Posted: Thursday, September 1, 2011 7:01 pm
HOLLYWOOD — God bless America, and how’s everybody?
Charlie Sheen will be roasted by comedians and girlfriends and ex-wives Saturday on a Comedy Central show. Everybody loves him despite the scandals. Nobody wants to fly to Little Rock, but the Clinton Presidential Library insisted on hosting the event out of professional courtesy.
Dominique Strauss-Kahn said goodbye to his New York staffers in his old IMF offices Tuesday. He hopes to get back to Paris in time for the start of France’s hunting season next week. Hotel maids are given about two minutes to hide while the men count to a hundred.
The Philadelphia Eagles gave Michael Vick a hundred-million-dollar deal Monday. He is off-the-charts talented. In the new Madden video game, Michael Vick rates ninety-five percent as a passer, ninety percent in speed and ninety-nine percent in obedience training.
The Pentagon confirmed last week it killed al-Qaeda’s new leader in a drone missile attack in western Pakistan. In the last three years, three leaders and their replacement leaders have been killed by the U.S. military. Who says President Obama isn’t creating jobs?
Moammar Kadaffi’s wife and three of his kids fled to Algeria Sunday with no sign of the deposed dictator, who’s gone into hiding. He has billions stashed in secret hiding places throughout the world. One thing about oil dictators, they know how to do a pre-nup.
President Obama spoke to American Legionnaires in Minneapolis Tuesday where he declared the U.S. military is stronger than it’s ever been. And we’re only getting better. Every time we bump off another oil dictator it brings us to the next level of the video game.
President Obama indicated Monday he wants the U.S. to be a partner in the democratic process in Libya. We must protect Libya for the most basic of humanitarian reasons. Right now an electric car requires an all-night battery charge just to go eighty miles the next day.

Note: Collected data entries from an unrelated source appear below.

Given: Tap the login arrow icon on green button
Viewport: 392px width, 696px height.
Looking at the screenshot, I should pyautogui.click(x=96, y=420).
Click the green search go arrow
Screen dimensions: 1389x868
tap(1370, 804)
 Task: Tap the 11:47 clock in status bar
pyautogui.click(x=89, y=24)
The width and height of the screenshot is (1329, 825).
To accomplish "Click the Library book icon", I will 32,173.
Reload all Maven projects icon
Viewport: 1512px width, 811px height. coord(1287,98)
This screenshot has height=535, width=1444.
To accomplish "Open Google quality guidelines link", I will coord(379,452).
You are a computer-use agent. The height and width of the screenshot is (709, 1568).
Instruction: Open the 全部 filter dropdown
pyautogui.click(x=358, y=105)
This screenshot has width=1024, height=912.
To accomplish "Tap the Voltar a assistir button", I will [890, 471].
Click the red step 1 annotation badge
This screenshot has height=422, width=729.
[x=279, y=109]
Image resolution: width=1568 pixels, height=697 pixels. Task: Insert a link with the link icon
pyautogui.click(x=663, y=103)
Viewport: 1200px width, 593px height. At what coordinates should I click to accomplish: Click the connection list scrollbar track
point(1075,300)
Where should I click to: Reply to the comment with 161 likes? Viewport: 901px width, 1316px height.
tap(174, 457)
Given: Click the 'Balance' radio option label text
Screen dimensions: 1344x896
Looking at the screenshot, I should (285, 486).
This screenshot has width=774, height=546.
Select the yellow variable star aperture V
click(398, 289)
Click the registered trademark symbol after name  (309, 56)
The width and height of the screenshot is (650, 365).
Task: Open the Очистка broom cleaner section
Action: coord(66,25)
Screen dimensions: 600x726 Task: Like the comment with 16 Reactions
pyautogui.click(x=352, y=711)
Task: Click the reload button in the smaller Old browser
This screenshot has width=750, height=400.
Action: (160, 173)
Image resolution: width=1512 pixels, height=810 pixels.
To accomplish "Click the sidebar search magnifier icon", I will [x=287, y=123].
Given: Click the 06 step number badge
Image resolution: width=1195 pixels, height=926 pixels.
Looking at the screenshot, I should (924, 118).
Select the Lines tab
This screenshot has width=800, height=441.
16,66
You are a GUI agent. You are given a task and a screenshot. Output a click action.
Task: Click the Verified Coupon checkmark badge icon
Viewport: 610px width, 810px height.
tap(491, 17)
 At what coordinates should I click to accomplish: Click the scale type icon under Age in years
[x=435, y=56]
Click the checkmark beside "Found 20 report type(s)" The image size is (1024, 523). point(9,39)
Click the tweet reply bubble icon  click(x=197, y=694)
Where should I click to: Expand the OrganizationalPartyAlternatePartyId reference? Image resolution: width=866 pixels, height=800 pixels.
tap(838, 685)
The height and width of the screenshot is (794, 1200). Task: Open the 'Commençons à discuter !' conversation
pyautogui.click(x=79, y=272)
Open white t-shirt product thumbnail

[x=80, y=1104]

Fox News reported Friday that employers and even police departments have begun to scan the social network profiles of job applicants they’re considering hiring. Facebook boasts over five hundred million everyday users. The previous record was held by heroin.
Mitt Romney said he’s not raising money from Jewish voters in New York because they think Michele Bachmann’s Jewish. She’s a German Lutheran. Mormons are a mystery to most Jewish voters in New York but with a German at least they know where they stand.
Hurricane Irene left parts of New England in need of evacuation Tuesday due to all the flooding from the torrential rainfall after the hurricane arrived. Technically it was a tropical storm by then. The hurricane was downgraded due to all the money it owes China.
Dick Cheney is promoting his memoir titled In My Time on talk shows this week. He arrives by limo surrounded by bodyguards and brags about how he shot a guy and got away with it. The MTV Awards Sunday gave him a Lifetime Achievement Award for his career as a rap artist.
Politico insulted Republicans and incited a nationwide media firestorm on Monday in an article asking Americans to consider whether Texas Governor Rick Perry is too dumb to be president. It may be true. If he’s not reminded twice a day, he forgets the Alamo.
Texas A&M announced Monday that it will leave the Big Twelve for the Southeastern Conference. Texas and Oklahoma just got rid of a witch. Let Alabama and LSU go into College Station undefeated and leave wondering how they just lost to a four-and-five team.